The award recognizes individuals for their vision and leadership in ending gender-based violence, including sexual and relationship violence and stalking. It was established in 2015 to honor individual accomplishments, rather than the work of an organization.
“I am deeply honored by the nomination from my colleagues at WISE,” said Rohdenburg. “I feel so fortunate to be able to work in a field that is changing the world, and can’t imagine a more important cause for my personal and professional life. I am enormously grateful to PIRC for their work providing evidence to support practice, and recognition of practitioners in New Hampshire.”
Jane Stapleton, executive director of practice at PIRC, said “We value deeply the work that advocates and other practitioners do every day to keep victims and their children safe, to help survivors to heal and to help communities to eradicate sexual and domestic violence. These practitioners and programs, like Kate and WISE, make a difference every day.”
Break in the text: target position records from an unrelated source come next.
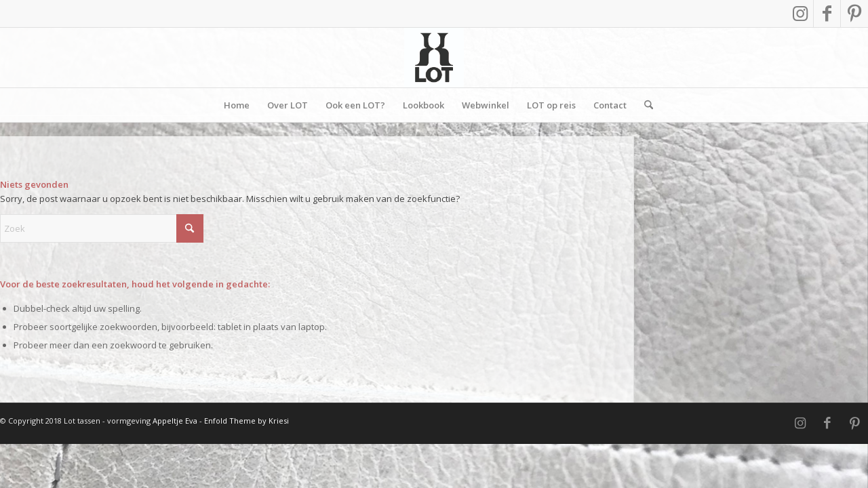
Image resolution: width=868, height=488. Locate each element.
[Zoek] (644, 105)
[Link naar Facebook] (827, 14)
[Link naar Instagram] (800, 14)
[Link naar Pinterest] (854, 14)
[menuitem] (237, 105)
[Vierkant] (434, 58)
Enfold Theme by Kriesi (246, 420)
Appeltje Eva (176, 420)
Sharyn Potter, PIRC executive director of research added, “We are so happy to be able to shine a spotlight on someone for her many talents, recognizing that what someone does - often quietly or behind the scenes - makes a tremendous difference to communities, individuals and families throughout the state.”
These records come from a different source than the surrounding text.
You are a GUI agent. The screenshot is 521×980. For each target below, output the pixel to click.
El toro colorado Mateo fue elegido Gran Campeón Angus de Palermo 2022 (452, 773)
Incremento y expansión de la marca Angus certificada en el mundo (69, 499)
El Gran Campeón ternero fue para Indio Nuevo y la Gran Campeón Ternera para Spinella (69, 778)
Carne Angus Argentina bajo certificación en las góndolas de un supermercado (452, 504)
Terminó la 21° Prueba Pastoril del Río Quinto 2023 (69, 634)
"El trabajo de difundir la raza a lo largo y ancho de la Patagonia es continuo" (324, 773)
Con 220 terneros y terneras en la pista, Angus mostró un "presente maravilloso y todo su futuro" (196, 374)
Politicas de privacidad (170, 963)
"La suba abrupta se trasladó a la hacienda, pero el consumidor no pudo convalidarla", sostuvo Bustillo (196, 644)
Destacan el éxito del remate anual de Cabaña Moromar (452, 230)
PIRC is internationally recognized for its collaborative research and community engagement focusing on sexual and relationship violence and stalking prevention and response. It conducts scholarly, cutting-edge research that informs policy and practice and convenes practitioners and researchers to develop strategies for evidence-based, innovative approaches to violence prevention. In addition, PIRC’s team of researchers and practitioners provide training for university, military and community practitioners, mentor students, support community-based practitioners, and advise institutions.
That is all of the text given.